━━━━━ DATA ━━━━━
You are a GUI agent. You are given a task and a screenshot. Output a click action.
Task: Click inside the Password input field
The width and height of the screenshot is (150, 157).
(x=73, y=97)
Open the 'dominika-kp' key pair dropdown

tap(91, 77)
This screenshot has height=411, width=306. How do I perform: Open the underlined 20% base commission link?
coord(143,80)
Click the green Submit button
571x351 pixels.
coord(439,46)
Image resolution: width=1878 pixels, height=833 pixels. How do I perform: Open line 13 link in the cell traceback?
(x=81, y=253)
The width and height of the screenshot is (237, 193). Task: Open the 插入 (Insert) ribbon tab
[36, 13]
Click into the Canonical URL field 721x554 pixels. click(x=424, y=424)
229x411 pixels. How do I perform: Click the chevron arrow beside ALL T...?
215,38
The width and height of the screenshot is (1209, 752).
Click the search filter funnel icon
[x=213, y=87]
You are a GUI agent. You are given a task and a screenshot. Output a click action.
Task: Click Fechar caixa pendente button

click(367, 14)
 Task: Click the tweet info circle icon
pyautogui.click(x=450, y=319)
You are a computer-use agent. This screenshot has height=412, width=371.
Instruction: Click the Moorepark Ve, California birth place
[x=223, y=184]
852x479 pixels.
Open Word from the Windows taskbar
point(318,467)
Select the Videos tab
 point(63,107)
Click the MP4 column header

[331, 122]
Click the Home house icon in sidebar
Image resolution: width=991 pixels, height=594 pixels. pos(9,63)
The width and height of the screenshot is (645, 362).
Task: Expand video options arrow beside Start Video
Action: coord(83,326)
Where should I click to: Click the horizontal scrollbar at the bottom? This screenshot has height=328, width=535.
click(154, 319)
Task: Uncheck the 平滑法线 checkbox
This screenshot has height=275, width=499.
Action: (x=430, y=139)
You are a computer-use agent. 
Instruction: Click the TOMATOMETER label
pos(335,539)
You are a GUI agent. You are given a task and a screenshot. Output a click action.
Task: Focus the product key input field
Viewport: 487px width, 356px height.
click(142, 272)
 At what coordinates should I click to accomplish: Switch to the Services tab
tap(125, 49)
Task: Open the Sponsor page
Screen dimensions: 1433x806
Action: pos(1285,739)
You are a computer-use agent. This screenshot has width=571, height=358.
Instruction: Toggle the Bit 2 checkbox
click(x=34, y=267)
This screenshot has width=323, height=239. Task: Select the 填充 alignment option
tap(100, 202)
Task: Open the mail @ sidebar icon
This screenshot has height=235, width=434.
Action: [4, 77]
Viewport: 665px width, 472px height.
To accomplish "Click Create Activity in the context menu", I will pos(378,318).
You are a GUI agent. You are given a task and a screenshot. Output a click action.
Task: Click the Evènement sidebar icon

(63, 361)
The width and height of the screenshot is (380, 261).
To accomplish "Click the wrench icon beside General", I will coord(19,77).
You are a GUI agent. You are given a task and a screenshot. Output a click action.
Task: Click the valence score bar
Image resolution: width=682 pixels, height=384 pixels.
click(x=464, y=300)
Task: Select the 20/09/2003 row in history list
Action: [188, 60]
━━━━━
For every entry in the records above, write an exact copy.

You are a GUI agent. You are given a task and a screenshot. Output a click action.
Task: Click inside the Password input field
The width and height of the screenshot is (150, 157).
(x=73, y=97)
Open the 'dominika-kp' key pair dropdown

tap(91, 77)
This screenshot has height=411, width=306. How do I perform: Open the underlined 20% base commission link?
coord(143,80)
Click the green Submit button
571x351 pixels.
coord(439,46)
Image resolution: width=1878 pixels, height=833 pixels. How do I perform: Open line 13 link in the cell traceback?
(x=81, y=253)
The width and height of the screenshot is (237, 193). Task: Open the 插入 (Insert) ribbon tab
[36, 13]
Click into the Canonical URL field 721x554 pixels. click(x=424, y=424)
229x411 pixels. How do I perform: Click the chevron arrow beside ALL T...?
215,38
The width and height of the screenshot is (1209, 752).
Click the search filter funnel icon
[x=213, y=87]
You are a GUI agent. You are given a task and a screenshot. Output a click action.
Task: Click Fechar caixa pendente button

click(367, 14)
 Task: Click the tweet info circle icon
pyautogui.click(x=450, y=319)
You are a computer-use agent. This screenshot has height=412, width=371.
Instruction: Click the Moorepark Ve, California birth place
[x=223, y=184]
852x479 pixels.
Open Word from the Windows taskbar
point(318,467)
Select the Videos tab
 point(63,107)
Click the MP4 column header

[331, 122]
Click the Home house icon in sidebar
Image resolution: width=991 pixels, height=594 pixels. pos(9,63)
The width and height of the screenshot is (645, 362).
Task: Expand video options arrow beside Start Video
Action: coord(83,326)
Where should I click to: Click the horizontal scrollbar at the bottom? This screenshot has height=328, width=535.
click(154, 319)
Task: Uncheck the 平滑法线 checkbox
This screenshot has height=275, width=499.
Action: (x=430, y=139)
You are a computer-use agent. 
Instruction: Click the TOMATOMETER label
pos(335,539)
You are a GUI agent. You are given a task and a screenshot. Output a click action.
Task: Focus the product key input field
Viewport: 487px width, 356px height.
click(142, 272)
 At what coordinates should I click to accomplish: Switch to the Services tab
tap(125, 49)
Task: Open the Sponsor page
Screen dimensions: 1433x806
Action: pos(1285,739)
You are a computer-use agent. This screenshot has width=571, height=358.
Instruction: Toggle the Bit 2 checkbox
click(x=34, y=267)
This screenshot has width=323, height=239. Task: Select the 填充 alignment option
tap(100, 202)
Task: Open the mail @ sidebar icon
This screenshot has height=235, width=434.
Action: [4, 77]
Viewport: 665px width, 472px height.
To accomplish "Click Create Activity in the context menu", I will pos(378,318).
You are a GUI agent. You are given a task and a screenshot. Output a click action.
Task: Click the Evènement sidebar icon

(63, 361)
The width and height of the screenshot is (380, 261).
To accomplish "Click the wrench icon beside General", I will coord(19,77).
You are a GUI agent. You are given a task and a screenshot. Output a click action.
Task: Click the valence score bar
Image resolution: width=682 pixels, height=384 pixels.
click(x=464, y=300)
Task: Select the 20/09/2003 row in history list
Action: [188, 60]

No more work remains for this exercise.